• Problem requirements:
Output only the lines of the entries that follow, starting at the one with "[Compartir en Facebook] (51, 816)" and running down to the one with "Previous [button] (394, 413)", both included and unchanged.

** Material for the task follows **

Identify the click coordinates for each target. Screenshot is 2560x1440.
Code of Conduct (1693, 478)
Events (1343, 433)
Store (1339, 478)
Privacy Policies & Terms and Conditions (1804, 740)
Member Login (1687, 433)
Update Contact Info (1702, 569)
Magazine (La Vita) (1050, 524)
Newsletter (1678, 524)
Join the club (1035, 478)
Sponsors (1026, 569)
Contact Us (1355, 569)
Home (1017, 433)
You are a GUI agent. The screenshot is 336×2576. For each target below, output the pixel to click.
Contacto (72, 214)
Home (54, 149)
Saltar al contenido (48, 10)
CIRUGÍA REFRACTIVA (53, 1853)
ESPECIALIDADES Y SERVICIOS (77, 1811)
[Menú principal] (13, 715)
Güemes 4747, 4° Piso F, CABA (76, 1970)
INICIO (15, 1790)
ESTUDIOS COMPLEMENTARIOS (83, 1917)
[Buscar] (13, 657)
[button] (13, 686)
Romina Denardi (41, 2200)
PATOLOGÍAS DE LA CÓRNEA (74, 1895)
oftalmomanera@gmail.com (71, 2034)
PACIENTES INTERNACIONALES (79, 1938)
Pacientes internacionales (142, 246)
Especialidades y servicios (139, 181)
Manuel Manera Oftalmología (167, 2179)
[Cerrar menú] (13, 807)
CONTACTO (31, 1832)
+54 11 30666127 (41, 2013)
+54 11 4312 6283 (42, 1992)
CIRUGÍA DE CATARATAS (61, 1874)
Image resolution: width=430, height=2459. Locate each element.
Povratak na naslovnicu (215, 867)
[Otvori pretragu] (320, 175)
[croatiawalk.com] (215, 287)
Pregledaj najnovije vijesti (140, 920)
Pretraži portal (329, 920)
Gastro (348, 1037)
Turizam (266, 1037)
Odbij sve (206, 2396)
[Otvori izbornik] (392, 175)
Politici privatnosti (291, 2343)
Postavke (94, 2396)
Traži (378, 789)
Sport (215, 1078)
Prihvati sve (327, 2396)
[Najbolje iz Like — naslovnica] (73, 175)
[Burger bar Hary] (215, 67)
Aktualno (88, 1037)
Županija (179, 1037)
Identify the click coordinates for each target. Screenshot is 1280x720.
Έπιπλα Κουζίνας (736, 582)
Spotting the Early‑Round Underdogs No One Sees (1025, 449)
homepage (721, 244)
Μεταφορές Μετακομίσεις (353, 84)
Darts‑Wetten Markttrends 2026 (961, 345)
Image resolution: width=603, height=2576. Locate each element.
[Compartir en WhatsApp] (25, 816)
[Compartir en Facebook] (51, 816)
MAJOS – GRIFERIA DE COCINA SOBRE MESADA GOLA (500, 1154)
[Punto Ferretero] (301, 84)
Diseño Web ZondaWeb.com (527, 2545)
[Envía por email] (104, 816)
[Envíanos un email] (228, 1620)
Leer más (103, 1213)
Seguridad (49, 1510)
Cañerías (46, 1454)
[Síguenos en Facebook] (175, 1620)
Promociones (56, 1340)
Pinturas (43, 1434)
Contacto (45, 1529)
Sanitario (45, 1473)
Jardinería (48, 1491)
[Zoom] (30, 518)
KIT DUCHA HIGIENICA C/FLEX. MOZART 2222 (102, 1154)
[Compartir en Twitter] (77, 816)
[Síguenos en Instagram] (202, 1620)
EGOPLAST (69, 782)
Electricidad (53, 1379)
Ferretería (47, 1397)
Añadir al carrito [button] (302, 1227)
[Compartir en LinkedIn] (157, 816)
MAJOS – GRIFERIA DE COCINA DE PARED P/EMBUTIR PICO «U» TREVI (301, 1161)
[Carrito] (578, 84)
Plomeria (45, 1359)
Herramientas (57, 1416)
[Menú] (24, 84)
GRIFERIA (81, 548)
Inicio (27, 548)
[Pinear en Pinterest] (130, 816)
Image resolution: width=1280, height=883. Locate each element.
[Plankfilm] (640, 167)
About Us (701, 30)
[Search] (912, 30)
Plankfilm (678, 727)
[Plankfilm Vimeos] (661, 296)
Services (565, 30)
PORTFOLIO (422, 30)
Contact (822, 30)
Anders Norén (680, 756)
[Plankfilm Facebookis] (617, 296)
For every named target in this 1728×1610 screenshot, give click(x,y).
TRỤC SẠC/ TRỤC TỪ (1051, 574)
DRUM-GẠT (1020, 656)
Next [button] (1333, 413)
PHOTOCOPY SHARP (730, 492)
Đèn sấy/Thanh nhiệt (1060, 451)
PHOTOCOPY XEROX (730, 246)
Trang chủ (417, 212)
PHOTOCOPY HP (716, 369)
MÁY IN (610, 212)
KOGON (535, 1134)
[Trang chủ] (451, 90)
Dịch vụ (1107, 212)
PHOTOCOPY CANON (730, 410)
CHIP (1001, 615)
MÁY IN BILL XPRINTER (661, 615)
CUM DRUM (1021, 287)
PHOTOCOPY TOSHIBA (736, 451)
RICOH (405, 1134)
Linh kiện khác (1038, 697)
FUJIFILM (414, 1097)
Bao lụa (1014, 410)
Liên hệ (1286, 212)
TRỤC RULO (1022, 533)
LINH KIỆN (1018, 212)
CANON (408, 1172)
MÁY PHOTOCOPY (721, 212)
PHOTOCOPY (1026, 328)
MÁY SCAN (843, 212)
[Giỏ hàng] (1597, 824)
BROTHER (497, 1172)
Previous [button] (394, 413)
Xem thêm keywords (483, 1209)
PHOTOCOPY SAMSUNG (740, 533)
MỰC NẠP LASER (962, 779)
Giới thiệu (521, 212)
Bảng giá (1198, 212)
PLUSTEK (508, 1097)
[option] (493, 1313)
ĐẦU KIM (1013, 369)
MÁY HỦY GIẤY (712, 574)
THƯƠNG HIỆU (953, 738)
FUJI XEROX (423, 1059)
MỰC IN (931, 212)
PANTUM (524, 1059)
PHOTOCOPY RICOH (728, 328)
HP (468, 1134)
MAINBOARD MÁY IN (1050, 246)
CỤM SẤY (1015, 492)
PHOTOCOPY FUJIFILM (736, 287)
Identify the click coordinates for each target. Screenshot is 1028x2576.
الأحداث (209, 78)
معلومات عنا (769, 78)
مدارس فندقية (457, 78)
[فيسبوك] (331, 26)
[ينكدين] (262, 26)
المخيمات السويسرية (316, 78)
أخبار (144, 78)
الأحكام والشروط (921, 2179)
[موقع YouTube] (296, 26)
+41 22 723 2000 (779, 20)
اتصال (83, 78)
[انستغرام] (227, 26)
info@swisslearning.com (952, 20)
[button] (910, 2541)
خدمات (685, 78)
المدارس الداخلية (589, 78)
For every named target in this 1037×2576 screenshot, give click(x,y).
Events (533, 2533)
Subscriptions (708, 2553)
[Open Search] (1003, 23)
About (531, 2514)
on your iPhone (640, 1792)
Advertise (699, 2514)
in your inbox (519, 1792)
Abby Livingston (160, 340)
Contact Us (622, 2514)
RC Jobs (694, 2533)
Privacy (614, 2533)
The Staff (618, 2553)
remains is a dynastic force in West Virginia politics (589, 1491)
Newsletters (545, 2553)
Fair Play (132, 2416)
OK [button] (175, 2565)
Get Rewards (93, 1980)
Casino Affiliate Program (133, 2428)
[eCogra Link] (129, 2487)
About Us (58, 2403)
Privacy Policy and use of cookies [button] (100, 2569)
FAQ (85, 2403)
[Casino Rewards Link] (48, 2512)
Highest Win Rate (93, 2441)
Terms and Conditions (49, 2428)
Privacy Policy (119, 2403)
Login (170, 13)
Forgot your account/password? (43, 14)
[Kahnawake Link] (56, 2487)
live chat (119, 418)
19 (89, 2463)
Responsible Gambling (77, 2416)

** End of Material for the task **

• Solution for this task:
[Compartir en Facebook] (51, 816)
MAJOS – GRIFERIA DE COCINA SOBRE MESADA GOLA (500, 1154)
[Punto Ferretero] (301, 84)
Diseño Web ZondaWeb.com (527, 2545)
[Envía por email] (104, 816)
[Envíanos un email] (228, 1620)
Leer más (103, 1213)
Seguridad (49, 1510)
Cañerías (46, 1454)
[Síguenos en Facebook] (175, 1620)
Promociones (56, 1340)
Pinturas (43, 1434)
Contacto (45, 1529)
Sanitario (45, 1473)
Jardinería (48, 1491)
[Zoom] (30, 518)
KIT DUCHA HIGIENICA C/FLEX. MOZART 2222 (102, 1154)
[Compartir en Twitter] (77, 816)
[Síguenos en Instagram] (202, 1620)
EGOPLAST (69, 782)
Electricidad (53, 1379)
Ferretería (47, 1397)
Añadir al carrito [button] (302, 1227)
[Compartir en LinkedIn] (157, 816)
MAJOS – GRIFERIA DE COCINA DE PARED P/EMBUTIR PICO «U» TREVI (301, 1161)
[Carrito] (578, 84)
Plomeria (45, 1359)
Herramientas (57, 1416)
[Menú] (24, 84)
GRIFERIA (81, 548)
Inicio (27, 548)
[Pinear en Pinterest] (130, 816)
Image resolution: width=1280, height=883. Locate each element.
[Plankfilm] (640, 167)
About Us (701, 30)
[Search] (912, 30)
Plankfilm (678, 727)
[Plankfilm Vimeos] (661, 296)
Services (565, 30)
PORTFOLIO (422, 30)
Contact (822, 30)
Anders Norén (680, 756)
[Plankfilm Facebookis] (617, 296)
For every named target in this 1728×1610 screenshot, give click(x,y).
TRỤC SẠC/ TRỤC TỪ (1051, 574)
DRUM-GẠT (1020, 656)
Next [button] (1333, 413)
PHOTOCOPY SHARP (730, 492)
Đèn sấy/Thanh nhiệt (1060, 451)
PHOTOCOPY XEROX (730, 246)
Trang chủ (417, 212)
PHOTOCOPY HP (716, 369)
MÁY IN (610, 212)
KOGON (535, 1134)
[Trang chủ] (451, 90)
Dịch vụ (1107, 212)
PHOTOCOPY CANON (730, 410)
CHIP (1001, 615)
MÁY IN BILL XPRINTER (661, 615)
CUM DRUM (1021, 287)
PHOTOCOPY TOSHIBA (736, 451)
RICOH (405, 1134)
Linh kiện khác (1038, 697)
FUJIFILM (414, 1097)
Bao lụa (1014, 410)
Liên hệ (1286, 212)
TRỤC RULO (1022, 533)
LINH KIỆN (1018, 212)
CANON (408, 1172)
MÁY PHOTOCOPY (721, 212)
PHOTOCOPY (1026, 328)
MÁY SCAN (843, 212)
[Giỏ hàng] (1597, 824)
BROTHER (497, 1172)
Previous [button] (394, 413)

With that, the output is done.